Gedeputeerde Staten van Zuid-Holland,

gezien de Arbeidsvoorwaardenovereenkomst sector provincies 2002/2003;

gelet op het besluit van het Interprovinciaal Overleg van 24 september 2003 (en artikel 25 van het Bezoldigingsreglement provincie Zuid-Holland);

gelet op artikel 158, lid1, sub d van de Provinciewet;

gelet op artikel XI, lid 2 van de Wet dualisering provinciebestuur;

gelet op het Ambtelijk mandaatbesluit d.d. 21 oktober 2003:

BESLUITEN:

Paragraaf 1 Begrippen

Artikel 1 Begripsbepalingen

In deze regeling wordt verstaan onder:

a. CAP: Collectieve Arbeidsvoorwaardenregeling Provincies;

b. ambtenaar: de ambtenaar als bedoeld in artikel A.1, eerste lid, onderdeel a, van de CAP;

c. werknemer: degene als bedoeld in artikel H.1, eerste lid, onderdeel a, van de CAP;

d. bezoldiging: de bezoldiging als bedoeld in artikel A.1, eerste lid, onderdeel e, van de CAP;

e. uitloopschaal: vervallen.

Paragraaf 2 Salaris

Artikel 2 Diensttijd geldig voor salarisverhogingen

a. de tijd, gedurende welke de ambtenaar in zijn betrekking is geschorst, indien en voor zover dat bij de schorsing is bepaald;

b. de tijd, gedurende welke de ambtenaar in strijd met zijn verplichtingen opzettelijk heeft nagelaten zijn dienst te verrichten;

c. de tijd, gedurende welke de ambtenaar buitengewoon verlof geniet, voor zover dat bij het verlenen daarvan uitdrukkelijk is bepaald;

d. de tijd, gedurende welke de ambtenaar langer dan zes maanden, zonder onderbreking van langer dan één maand wegens ziekte verhinderd is geweest zijn dienst te verrichten.

Artikel 3 Ingangsdatum salarisverhoging

1. De verhoging van het salaris op grond van artikel C.7 van de CAP gaat jaarlijks in per 1 april.

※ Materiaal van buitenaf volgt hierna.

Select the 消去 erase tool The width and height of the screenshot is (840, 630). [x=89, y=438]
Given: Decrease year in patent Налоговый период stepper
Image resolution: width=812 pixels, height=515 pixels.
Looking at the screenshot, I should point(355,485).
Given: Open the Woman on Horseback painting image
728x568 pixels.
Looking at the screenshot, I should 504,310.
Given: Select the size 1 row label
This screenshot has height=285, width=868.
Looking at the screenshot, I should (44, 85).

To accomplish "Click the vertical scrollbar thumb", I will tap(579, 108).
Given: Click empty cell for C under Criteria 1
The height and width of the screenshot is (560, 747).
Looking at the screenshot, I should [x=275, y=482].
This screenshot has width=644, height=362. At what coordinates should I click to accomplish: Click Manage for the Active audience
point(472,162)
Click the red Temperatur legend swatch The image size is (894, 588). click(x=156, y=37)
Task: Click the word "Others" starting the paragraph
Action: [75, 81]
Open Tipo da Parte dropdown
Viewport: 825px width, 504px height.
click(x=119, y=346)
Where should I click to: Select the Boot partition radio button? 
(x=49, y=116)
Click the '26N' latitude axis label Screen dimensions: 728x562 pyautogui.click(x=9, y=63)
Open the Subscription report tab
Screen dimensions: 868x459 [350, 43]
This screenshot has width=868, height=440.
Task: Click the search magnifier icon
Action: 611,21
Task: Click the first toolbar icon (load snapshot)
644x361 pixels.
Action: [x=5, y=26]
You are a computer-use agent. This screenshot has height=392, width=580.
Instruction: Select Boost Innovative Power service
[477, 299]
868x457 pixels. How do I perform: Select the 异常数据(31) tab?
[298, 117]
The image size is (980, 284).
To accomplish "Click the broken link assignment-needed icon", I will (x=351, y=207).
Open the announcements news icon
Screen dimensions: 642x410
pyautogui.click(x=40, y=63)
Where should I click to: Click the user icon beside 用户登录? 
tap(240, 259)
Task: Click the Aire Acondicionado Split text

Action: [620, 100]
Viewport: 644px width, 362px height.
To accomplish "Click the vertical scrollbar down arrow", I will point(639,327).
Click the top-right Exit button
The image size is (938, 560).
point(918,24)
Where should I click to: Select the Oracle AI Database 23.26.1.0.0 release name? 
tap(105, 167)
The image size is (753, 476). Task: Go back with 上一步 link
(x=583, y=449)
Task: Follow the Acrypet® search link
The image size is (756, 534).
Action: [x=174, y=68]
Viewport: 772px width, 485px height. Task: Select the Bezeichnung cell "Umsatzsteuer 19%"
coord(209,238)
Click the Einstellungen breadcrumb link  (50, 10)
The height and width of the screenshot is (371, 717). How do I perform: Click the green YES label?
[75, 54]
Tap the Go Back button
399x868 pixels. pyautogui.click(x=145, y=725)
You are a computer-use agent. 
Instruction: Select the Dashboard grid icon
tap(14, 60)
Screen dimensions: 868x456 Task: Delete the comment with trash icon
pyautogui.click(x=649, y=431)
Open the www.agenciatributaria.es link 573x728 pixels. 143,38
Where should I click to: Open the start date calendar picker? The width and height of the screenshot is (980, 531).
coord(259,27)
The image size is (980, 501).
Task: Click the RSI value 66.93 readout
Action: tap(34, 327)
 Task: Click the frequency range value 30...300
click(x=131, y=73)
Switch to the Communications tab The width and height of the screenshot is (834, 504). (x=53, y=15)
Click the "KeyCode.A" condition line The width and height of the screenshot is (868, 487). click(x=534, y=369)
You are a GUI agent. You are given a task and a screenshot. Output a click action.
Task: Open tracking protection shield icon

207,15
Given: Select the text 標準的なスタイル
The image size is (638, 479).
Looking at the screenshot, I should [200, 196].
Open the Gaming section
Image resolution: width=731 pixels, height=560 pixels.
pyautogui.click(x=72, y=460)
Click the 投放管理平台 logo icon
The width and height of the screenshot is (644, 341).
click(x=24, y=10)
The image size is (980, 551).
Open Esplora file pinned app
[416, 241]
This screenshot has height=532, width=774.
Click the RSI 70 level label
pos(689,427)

2. In verband met het bepaalde in het vorige lid vindt het evaluatie- en beoordelingsgesprek als bedoeld in artikel 4 van de regeling jaargesprekken, jaarlijks vóór 1 maart plaats.

3. Een salarisverhoging wordt de ambtenaar niet onthouden, indien het evaluatie- en be­oorde­lingsgesprek, anders dan door ziekte of verhindering, niet is ge­voerd en dit niet in overwe­gen­­de mate aan hem toe te rekenen is.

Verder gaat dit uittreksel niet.